• Text extract:
================================

# Gander Mountain in hilliard



## Erie Addict (Apr 12, 2004)

Stopped into Gander to pick a few goodies and the fishing department was a pretty good mess. Allot of stuff was "gone". Anyone know what is going on? Looks like i will have to hit Cabelas on our way back from the Bassmasters Classic.


----------



## andyman (Jul 12, 2005)

This is the time of year that most spoting good stores shift their focus from fishing to hunting.
I assume that Gander is no different.


----------



## Tommybouy (Jun 5, 2005)

I noticed the the peg boards have more holes showing too! I was in there 45 days ago and started to see the difference. Kind of a bummer A! 
Have you been to the Cabelas in Wheeling? I went during the expo this past Spring. Let me know if youve been....I was surprised to say the least!

I like our Ganders though, do you? I like to shop at Hilliard more than on the East side b/c I think they are better organized and have more selection. Ill take Gander over Dicks all day long! Im anxious for the Cabelas in Dundee to get ready to unload all its fishing tackle for the upcoming hunting season. Hell if a group wanted to pick a weekend and go Im in!


----------



## Rod&Reel (Jun 4, 2005)

I kinda like Dick's more (don't get me wrong, I like Gander also). I find them to be cheaper (cheaper than Wal-Mart on Roostertails) for one and they are the only one I can find certion lures at. Mainly because of what you two are talking about. I have notice the shelf to be kinda bear.


----------



## Erie Addict (Apr 12, 2004)

I fish quite frequently at Erie and St. Clair so i go to the dundee store all the time. I have always been a "large" supporter of Cabelas. My office is off of Roberts rd. so the hilliard store is convieneint. We are heading to the classic this weekend so we are planning on stopping bythe wheeling cabelas on the way home


----------



## Chuck78 (Dec 25, 2004)

I saw the same thing. I asked about that and they told me that the Dayton store was having trouble getting stock so they had to send alot of theirs over there. Atleast that is what the fishing department guy told me.


----------



## Tommybouy (Jun 5, 2005)

I went to the wheeling cabelas this past spring for the spring expo. I never thought I would say this but I regretted going. I drove from Columbus hoping to take advantage of the spring sales that are typically very good. Dundees sales were over so Wheeling was the only option. I was very disappointed. I blew through the tackle section in 15 minutes. Poor selection of trolling rods & reels. A lot of rods and reels were still tye-wrapped together in 2 pieces. They only had a few XML-Ti, St. Croix and Loomis rods. They had so little tackle I didnt think they had everything displayed. So, I even asked the GM when the fishing tackle will be displayed for the sale and he told me it was. I cant believe it happend, Im not proud of it. But the truth is I drove 2 hours, I was only in the store 45 miuntes (I shouldve left sooner but I made myself stay since I made the trip) and I left w/o buying anything! ITS TRUE!

================================

• Source data:
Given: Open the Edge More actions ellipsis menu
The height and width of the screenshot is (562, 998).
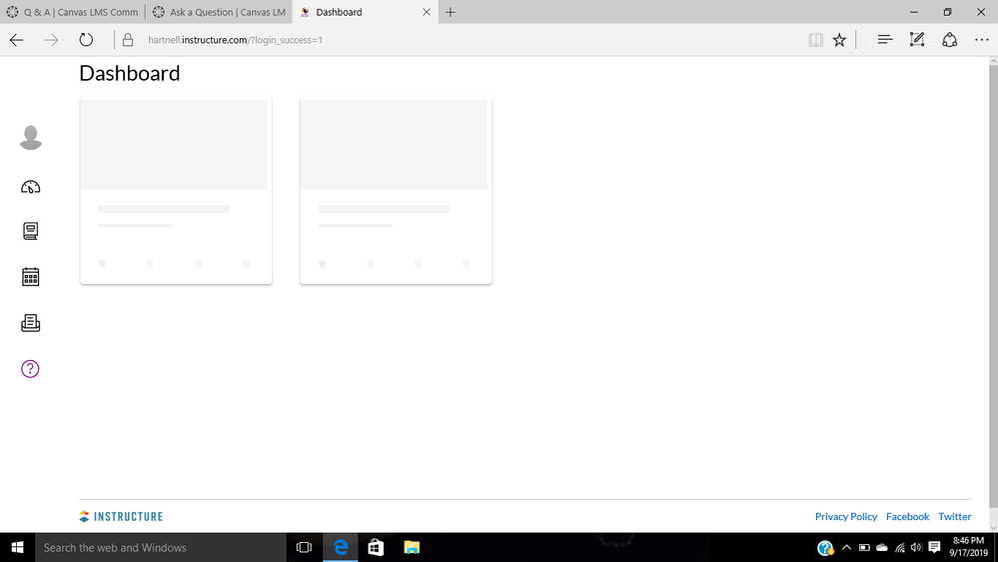Looking at the screenshot, I should pos(981,40).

================================

• Problems to work on:
A. Please revise the stretch of the Gander Mountain thread from "I kinda like" through "be kinda bear.", changing "Roostertails" to "spinners".
B. In the Gander Mountain thread, how long did Tommybouy say he was in the Wheeling Cabela's store?

• Expected outputs:
A.
I kinda like Dick's more (don't get me wrong, I like Gander also). I find them to be cheaper (cheaper than Wal-Mart on spinners) for one and they are the only one I can find certion lures at. Mainly because of what you two are talking about. I have notice the shelf to be kinda bear.

B. 45 minutes.